Certain movies are sometimes referred to as genre-breaking but “Emilia Pérez” carries this designation to the wildest extreme. It’s a feminist musical crime thriller about a transgender cartel boss. Doubly surprising is that, for all its strangeness – or perhaps because of it – the mashup often works.
Rita Mora Castro (Zoe Saldaña), a Mexican attorney, is fed up wasting her talent successfully defending crooks and killers. Shortly after her latest victory, she is approached by Manitas Del Monte (Karla Sofía Gascón), a shadowy cartel overlord with a raspy voice and silver-capped teeth. He wants to fake his death so that he can undergo gender-affirming surgery – not to evade justice but to become the woman he has always believed himself to be. If Rita can arrange the disappearance and the surgery – as well as relocating his unknowing “widow” Jessi (Selena Gomez) and their two children to Switzerland – she will be rich.
Warily, inevitably, she agrees. Her motive in accepting the offer is not solely mercenary. Like Manitas, who will become Emilia Pérez (also played by Gascón), she seeks to radically revise her existence. And yet the criminal she is helping is, or was, among the worst of the worst. Without making it explicit, the movie, co-written and directed by Jacques Audiard, makes it clear her newfound wealth is funded by violence and murder.
Why We Wrote This
“Emilia Pérez” is a feminist musical crime thriller about a transgender cartel boss. Part operetta, part telenovela, it shimmies between the archetypal and the intensely personal, writes Monitor film critic Peter Rainer.
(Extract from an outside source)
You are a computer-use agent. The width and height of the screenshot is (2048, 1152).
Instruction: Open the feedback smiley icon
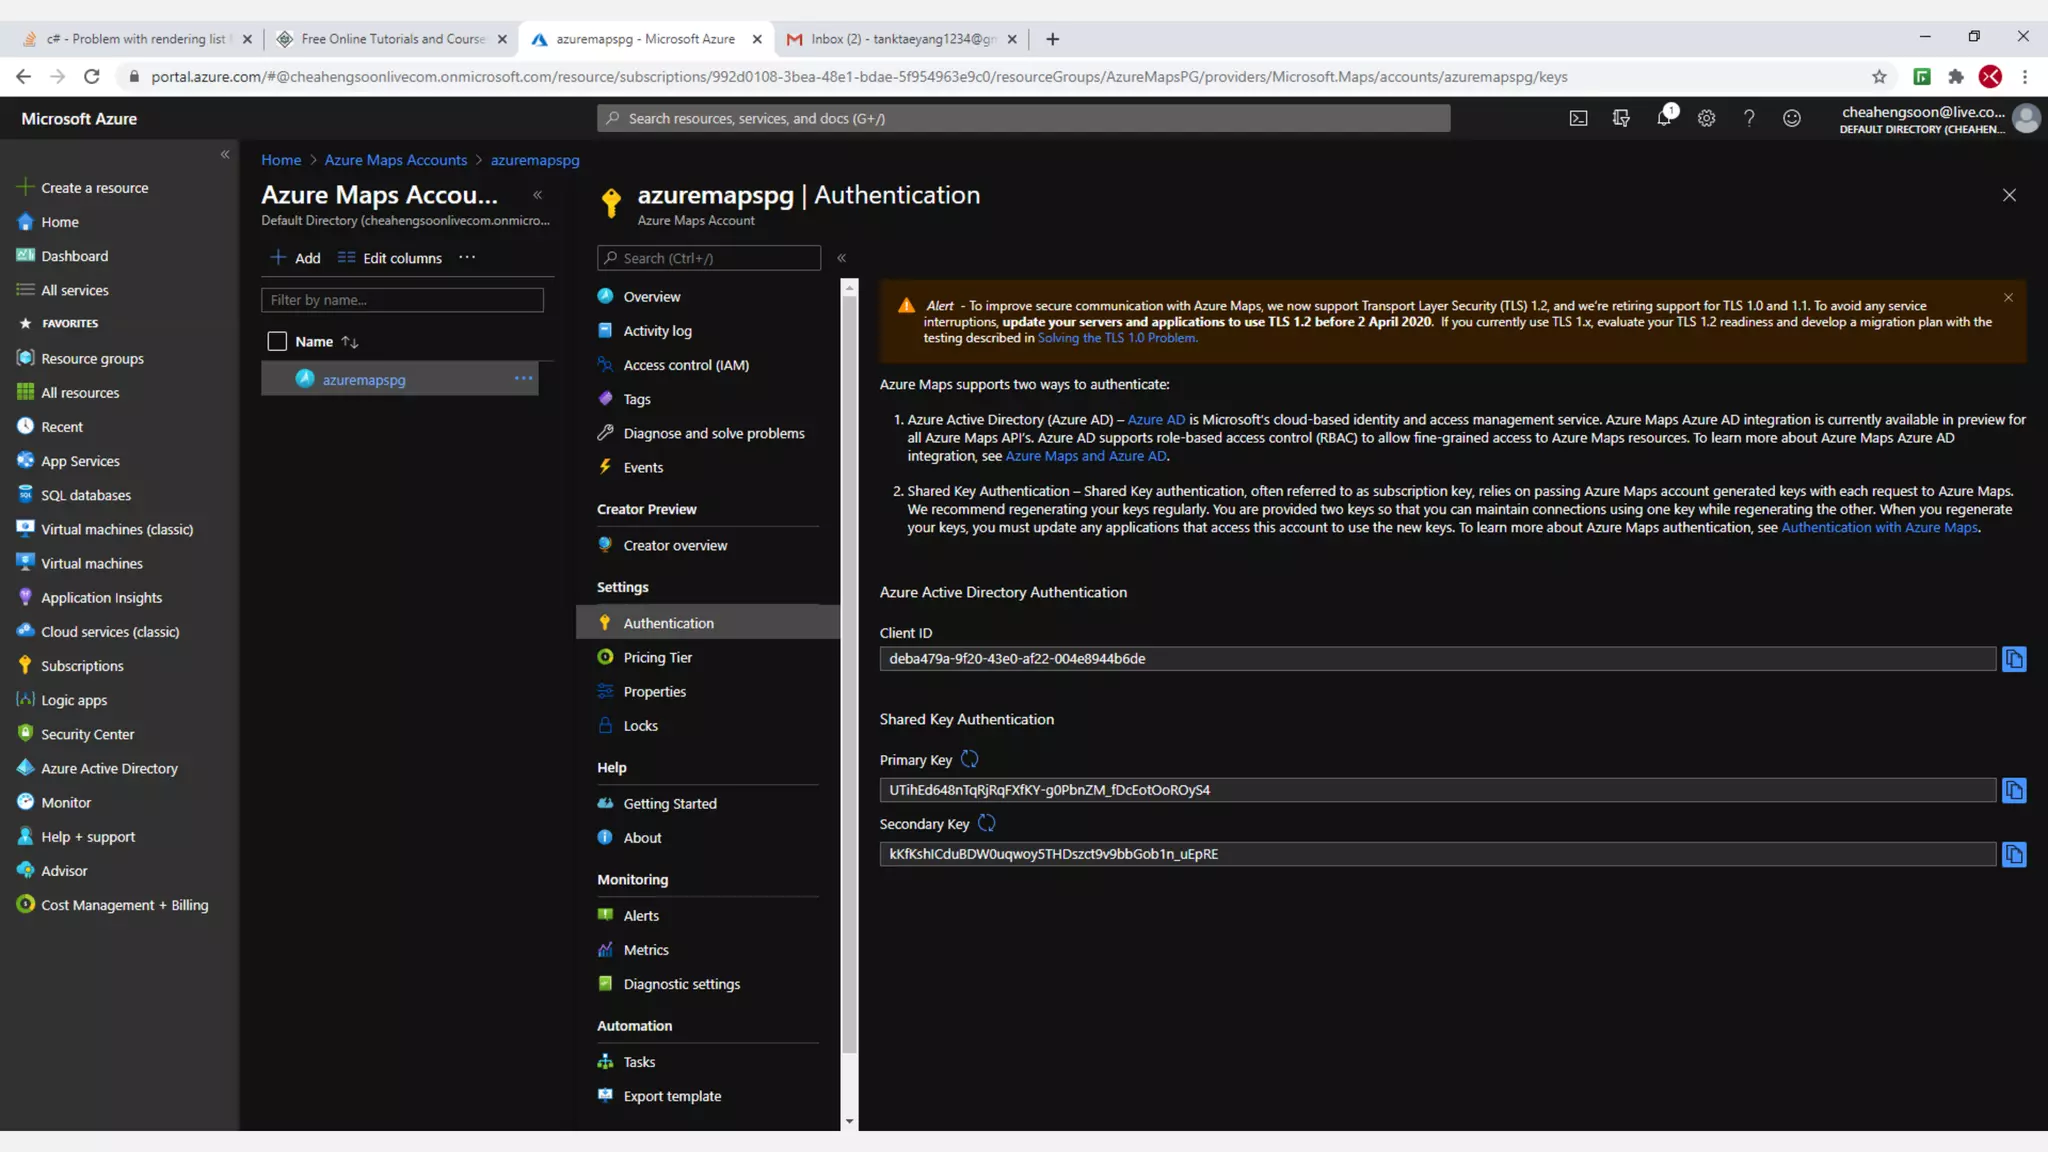[x=1791, y=118]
The moral quandary setting off “Emilia Pérez” is whether these malefactors are capable of reversing the damage of their lives and becoming exemplary human beings. Rita believes it is possible, which is perhaps one reason she accedes to Manitas’s offer. In one of the more spangly musical numbers, set in a Bangkok hospital, Rita belts out, “Changing the body changes the soul/Changing the soul changes society/Changing society changes everything.”
Why is this film a musical? One plausible answer is: Why not? The characters unveil their innermost musings and fears in song, ranging from whispers to full-throated arias. Audiard has said that he discovered in writing the movie that it was “closer to an operetta than a film script.” It is also, in many ways, an amped-up telenovela, featuring Rita, Emilia, and Jessi as divas on the march.
Saldaña, Gascón, and Gomez – along with Adriana Paz, who appears late in the movie as the Mexican mother of a son who was “disappeared” by the cartels – jointly won the best actress award at the Cannes film festival. (The film is also the France’s Oscar entry for best international feature.) For Gascón, a popular Spanish actor who transitioned in 2018, the award represents the first time Cannes has honored a trans artist.
It’s a strong performance, as are the others, especially Saldaña’s, with its mix of softness and steel. But what keeps Gascón’s from greatness is that we don’t see enough traces of the vicious cartel leader peeking beneath the reborn exterior. This, no doubt, was an intentional directorial choice. Emilia devotes her newfound life to establishing a foundation that helps the families of the disappeared. It is both her mission and her penance. In this film’s moral universe, it would not do to feature too much backsliding. Changing the body changes the soul.
The movie also makes it a point to stress Emilia’s love for her children. Years after her transition, with Rita now allied in her cause, Jessi and the kids are brought back to Mexico under the pretext of living with Manitas’s loving “cousin,” a woman they’ve never heard of before. The cousin, of course, is Emilia. This development has its “Mrs. Doubtfire” side, but Audiard doesn’t play it for laughs. Emilia’s yearning for her kids is offered up as a maternal archetype.
What’s off-putting about “Emilia Pérez,” more so than its musical interludes or its genre swapping, is this shimmying between the archetypal and the intensely personal. The characters pour out their hearts in drama and song, and yet I found it difficult to feel deeply for them. I think this is because they are presented not simply as people but as moral avatars. Come what may, they saw the light and reformed their terrible ways. Mission accomplished.
It’s a lovely, perhaps necessary sentiment. But as this outlandish, one-of-a-kind movie demonstrates at its best, the world is far more complicated than that.
B+
Rated R for language, some violent content, and sexual material. In French, English, and Spanish, with subtitles. Currently in theaters and on Netflix starting Nov. 13.